To date, this activity has proved very useful for introducing students to basic spatial analysis and putting them more at ease with statistical equations and mathematical logic commonly used in ecology. Students also enjoy completing a project without a predefined outcome. Giving students the responsibility of deriving the method by which their data are analyzed makes them more engaged in the activity and more interested in the scientific process. Furthermore, they are forced to think critically about their data and they better understand and appreciate the overall analytic approach. Based on their performance on exam questions related to spatial ecology, students in our class developed a solid basic understanding of the logical approach of spatial dispersion statistics and were better able to critically evaluate the experimental results and discuss ecological implications. Some student comments from an end-of-project questionnaire:

“[The project] was something different than other assignments and gave me an opportunity to use critical thinking to solve for something that did not already have a defined formula.”

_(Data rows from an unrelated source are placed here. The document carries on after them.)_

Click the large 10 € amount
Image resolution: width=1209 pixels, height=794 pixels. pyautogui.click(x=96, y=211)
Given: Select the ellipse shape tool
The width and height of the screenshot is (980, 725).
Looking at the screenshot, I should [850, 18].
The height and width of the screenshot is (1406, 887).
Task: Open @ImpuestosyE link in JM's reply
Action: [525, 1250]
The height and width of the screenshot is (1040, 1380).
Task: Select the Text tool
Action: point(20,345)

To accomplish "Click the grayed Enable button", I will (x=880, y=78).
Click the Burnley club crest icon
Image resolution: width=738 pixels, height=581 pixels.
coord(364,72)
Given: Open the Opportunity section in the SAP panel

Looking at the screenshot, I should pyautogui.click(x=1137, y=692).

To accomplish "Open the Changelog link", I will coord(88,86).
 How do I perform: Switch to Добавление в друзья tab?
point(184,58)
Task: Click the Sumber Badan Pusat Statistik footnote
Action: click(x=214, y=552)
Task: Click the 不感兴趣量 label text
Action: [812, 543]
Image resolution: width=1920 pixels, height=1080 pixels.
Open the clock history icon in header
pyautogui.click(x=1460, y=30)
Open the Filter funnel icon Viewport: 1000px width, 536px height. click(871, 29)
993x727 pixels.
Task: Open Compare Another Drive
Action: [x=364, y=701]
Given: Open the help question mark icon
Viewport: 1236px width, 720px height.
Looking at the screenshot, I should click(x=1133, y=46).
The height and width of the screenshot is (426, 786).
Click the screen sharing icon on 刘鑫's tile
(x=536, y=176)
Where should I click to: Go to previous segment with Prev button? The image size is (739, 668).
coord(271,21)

“It encouraged me to take a closer look at the data.”

“Instead of just knowing that the outcome was a clumped distribution, I know why it was and what equation I used to get that answer.”

“I was able to understand why the answer was exactly what it was.”

Although we present this as a study of behavior, the analysis can be performed on any data that are spatially explicit. If the data are grid based, it seems to improve understanding because the space being studied is consistently partitioned and provides a constant frame of reference. Performing this lab does take time and may not seem to cover enough material. But instructors often advance through material at too rapid a pace, which leaves students developing only superficial or incomplete knowledge of the concepts being explored. Lastly, although it may seem counterintuitive to develop a statistic after collecting data, the kinesthetic and visual experience of designing an experiment and collecting data complements and enhances the task of developing a spatial statistic equation. Furthermore, this reversed approach helps prevent the project from appearing too abstract.

## Acknowledgments

Much appreciation is due to the students in our sophomore Ecology class who agreed to pilot this lab project and allow use of their quotes in the manuscript. Also, many thanks to the University of Rio Grande, which give faculty tremendous freedom to explore new teaching techniques in the classroom.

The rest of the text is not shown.